Bengaluru: Flying out from the Bengaluru airport will be costlier by a massive 120 per cent from Tuesday following the airport tariff regulator Aera allowing it to revise upwards the user development fee (UDF) for four months. The nation's third busiest airport after New Delhi and Mumbai, plans to use the additional fee to fund its expansion.
"With the Aera order coming into effect from April 16, the UDF for domestic departures will be revised to Rs 306 from Rs 139 while for international departures it will be Rs 1,226 from Rs 558 earlier," Bangalore airport said in a statement Monday.
The new charges for domestic and international travel translate into an increase of 120 per cent and 119 per cent, respectively, it added.
The revised fee is applicable for tickets procured between April 16 and August 15, it said adding the increased fee will be rolled back from August 16.
The Rs 13,000-crore second phase expansion entails construction of a new terminal, a second runway, access roads, and a multi-modal transport hub, company said, adding these work is scheduled to be completed by March 2021.
"This incremental increase in charges will provide us with the much-needed relief as we are in the midst of a Rs 13,000-crore capacity expansion," said Hari Marar, the managing director and chief executive.
As mandated by Aera (Airports Economic Regulatory Authority), the money generated from the incremental UDF hike during these four months, will be deposited in a separate bank account and will be used only to fund the ongoing expansion, he added.

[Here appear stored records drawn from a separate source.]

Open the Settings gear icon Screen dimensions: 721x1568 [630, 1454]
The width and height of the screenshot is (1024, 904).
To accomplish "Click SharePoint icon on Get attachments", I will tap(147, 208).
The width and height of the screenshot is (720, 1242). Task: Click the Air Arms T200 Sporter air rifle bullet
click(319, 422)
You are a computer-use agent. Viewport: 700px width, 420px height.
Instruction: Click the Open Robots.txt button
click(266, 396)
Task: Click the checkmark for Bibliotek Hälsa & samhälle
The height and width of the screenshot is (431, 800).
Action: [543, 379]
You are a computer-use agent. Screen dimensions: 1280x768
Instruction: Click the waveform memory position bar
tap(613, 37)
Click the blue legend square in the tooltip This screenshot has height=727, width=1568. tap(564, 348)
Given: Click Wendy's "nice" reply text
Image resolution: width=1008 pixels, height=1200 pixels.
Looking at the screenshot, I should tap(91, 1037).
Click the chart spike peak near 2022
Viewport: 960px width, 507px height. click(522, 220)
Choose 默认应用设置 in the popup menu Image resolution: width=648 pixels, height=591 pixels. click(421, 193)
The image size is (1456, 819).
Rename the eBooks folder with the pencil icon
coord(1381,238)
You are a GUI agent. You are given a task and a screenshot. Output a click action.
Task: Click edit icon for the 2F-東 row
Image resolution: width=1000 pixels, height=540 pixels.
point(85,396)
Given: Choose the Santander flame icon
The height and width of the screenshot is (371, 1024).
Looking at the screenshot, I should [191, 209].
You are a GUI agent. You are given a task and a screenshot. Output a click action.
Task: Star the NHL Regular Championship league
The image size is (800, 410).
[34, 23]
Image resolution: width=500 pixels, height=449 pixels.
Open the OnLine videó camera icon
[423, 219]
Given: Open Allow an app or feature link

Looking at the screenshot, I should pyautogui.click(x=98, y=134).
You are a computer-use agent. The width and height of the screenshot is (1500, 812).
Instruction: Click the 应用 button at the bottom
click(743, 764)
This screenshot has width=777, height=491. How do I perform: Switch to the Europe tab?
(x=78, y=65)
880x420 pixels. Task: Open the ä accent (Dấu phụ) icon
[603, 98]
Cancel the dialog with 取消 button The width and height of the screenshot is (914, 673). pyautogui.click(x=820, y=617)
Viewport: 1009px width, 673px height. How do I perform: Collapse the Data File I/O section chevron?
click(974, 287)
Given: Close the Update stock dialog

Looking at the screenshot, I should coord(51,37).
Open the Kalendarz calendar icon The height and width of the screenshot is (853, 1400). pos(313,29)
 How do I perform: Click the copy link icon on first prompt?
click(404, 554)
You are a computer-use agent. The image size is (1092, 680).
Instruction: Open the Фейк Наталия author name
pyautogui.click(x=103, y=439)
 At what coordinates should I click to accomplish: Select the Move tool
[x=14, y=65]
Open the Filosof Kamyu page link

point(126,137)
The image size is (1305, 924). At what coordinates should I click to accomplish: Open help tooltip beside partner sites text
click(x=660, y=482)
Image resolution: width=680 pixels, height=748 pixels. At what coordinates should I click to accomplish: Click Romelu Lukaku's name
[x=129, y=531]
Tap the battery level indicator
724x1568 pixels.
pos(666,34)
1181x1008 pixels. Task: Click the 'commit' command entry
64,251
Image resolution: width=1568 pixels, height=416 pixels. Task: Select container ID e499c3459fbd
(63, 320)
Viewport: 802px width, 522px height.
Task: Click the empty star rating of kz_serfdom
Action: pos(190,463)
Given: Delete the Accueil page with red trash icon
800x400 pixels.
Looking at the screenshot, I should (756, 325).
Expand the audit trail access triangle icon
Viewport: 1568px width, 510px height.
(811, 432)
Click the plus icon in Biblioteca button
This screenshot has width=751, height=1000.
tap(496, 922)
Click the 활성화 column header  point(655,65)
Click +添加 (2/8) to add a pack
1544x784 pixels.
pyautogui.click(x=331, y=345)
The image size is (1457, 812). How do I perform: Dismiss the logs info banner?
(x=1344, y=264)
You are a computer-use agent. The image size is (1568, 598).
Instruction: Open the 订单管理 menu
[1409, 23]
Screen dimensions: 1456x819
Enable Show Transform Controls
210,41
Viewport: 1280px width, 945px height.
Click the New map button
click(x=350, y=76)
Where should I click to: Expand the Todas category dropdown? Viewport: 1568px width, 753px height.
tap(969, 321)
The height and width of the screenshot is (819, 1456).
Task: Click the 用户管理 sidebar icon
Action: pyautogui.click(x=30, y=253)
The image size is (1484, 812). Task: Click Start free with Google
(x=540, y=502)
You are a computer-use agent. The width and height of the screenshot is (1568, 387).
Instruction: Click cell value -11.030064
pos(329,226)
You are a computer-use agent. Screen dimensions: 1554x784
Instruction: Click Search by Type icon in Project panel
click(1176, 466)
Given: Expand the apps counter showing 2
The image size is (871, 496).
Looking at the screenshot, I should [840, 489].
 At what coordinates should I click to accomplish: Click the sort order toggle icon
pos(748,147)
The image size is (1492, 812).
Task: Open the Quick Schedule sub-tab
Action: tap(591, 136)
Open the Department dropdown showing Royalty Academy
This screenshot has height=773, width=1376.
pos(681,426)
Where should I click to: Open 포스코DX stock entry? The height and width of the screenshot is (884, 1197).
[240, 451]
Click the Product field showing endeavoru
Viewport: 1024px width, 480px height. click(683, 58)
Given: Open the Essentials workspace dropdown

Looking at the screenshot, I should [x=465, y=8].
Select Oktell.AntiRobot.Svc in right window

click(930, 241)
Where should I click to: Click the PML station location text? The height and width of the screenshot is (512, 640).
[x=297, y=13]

The Kempegowda International Airport began operations in May 2008 and is the second airport build on a PPP model after Kochi which was commissioned in the late 1990s. The airport handled 26.91 million passengers in FY18 and is one of the fastest growing in the world.
Canadian NRI Prem Watsa-run Fairfax owns 54 per cent in the airport and Siemens Projects Ventures 20 hold per cent. Of the remaining 26 per cent, Karnataka government and the Airports Authority holds 13 per cent each, respectively.